Piquing My Interest – When I read the title “How to replace estimations and guesses with a Monte Carlo simulation”, I got really excited: Of course I would love to learn how to avoid project estimation! While the article is interesting, the example was rather simplistic. It assumed that you didn’t differentiate at all between the tasks. But, it inspired me to search and find “Monte Carlo forecasting in Scrum” (scrum.org) and “Monte Carlo Forecasting in Software Delivery” (medium.com).

A Real-World Problem – So let’s say you do tee-shirt sizing of your backlog. If you record how long backlog items really took (useful to calculate velocity), over time you’ll end up with a record of “small” times, “medium” times, “large” times, etc. Of course, you can use that historical data to estimate how many backlog items can fit in a new sprint. But if we use the average for each shirt size, there’s a very good chance (50% if our error is symmetric) that we’ll have too many items and we’ll go over. As a result, we typically add padding to every sprint. But could we be more accurate? Could we figure out the number of items that we can do with say 95% confidence?

Monte Carlo is More Than a Casino – While the phrase “Monte Carlo simulation” may sound impressive, it’s isn’t that hard conceptually. Let’s say we had 10 small, 5 medium, and 1 large ticket planned for our sprint. To run a single Monte Carlo simulation step, you randomly grab 10 small tickets, 5 medium tickets, and 1 large ticket from our past and ask “How long did they take combined?” As you would imagine, the answer greatly varies depending upon the tickets you randomly grabbed.
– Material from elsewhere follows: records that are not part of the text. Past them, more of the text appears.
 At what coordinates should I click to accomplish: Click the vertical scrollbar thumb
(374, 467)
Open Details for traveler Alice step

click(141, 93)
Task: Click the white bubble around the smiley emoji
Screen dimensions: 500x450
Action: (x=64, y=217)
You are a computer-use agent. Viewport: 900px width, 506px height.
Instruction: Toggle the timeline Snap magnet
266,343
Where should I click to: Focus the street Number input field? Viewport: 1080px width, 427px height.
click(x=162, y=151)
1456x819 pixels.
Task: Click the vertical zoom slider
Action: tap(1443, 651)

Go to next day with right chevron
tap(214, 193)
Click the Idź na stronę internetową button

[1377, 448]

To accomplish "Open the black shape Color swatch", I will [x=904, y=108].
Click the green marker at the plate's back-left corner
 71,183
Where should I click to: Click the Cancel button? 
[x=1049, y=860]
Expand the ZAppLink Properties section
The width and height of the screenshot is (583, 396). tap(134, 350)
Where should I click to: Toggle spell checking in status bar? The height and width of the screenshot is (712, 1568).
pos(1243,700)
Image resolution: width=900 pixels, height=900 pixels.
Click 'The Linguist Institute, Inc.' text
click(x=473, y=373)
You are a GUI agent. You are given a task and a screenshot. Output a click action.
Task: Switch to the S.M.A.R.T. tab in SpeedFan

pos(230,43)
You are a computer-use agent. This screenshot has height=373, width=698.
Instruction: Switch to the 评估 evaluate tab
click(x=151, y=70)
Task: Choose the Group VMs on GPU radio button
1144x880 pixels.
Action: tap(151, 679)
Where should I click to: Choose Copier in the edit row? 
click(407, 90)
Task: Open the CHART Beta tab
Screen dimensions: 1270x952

The magic of a Monte Carlo simulation is to repeat that random step thousands of times, collect the answers, and look at the distribution (like the example below):

Mock data used to show the frequency of tasks being completed in a Monte Carlo simulation. The graph shows the number of tasks being completed in a timeframe increasing steadily, then decreasing as the project draws to a close.
This chart shows how many simulated trials will be completed on or before the x‑axis date. The higher the bar, the more likely that outcome.

If we take the average of the distribution, we’ll end up with the same answer as if we used the average shirt-sizes normally (so no special magic there.) But, armed with the distribution we can ask different questions, such as: “What’s the chance that we’ll finish by 10/20?” or “By what day will we have a 95% chance of finishing?” Through Monte Carlo simulation, we are able to estimate the complex probability distributions that hide in our historical data and use them to answer some interesting questions!

Thanks to Monte Carlo, we can help our projects answer interesting questions from our historical ticket data!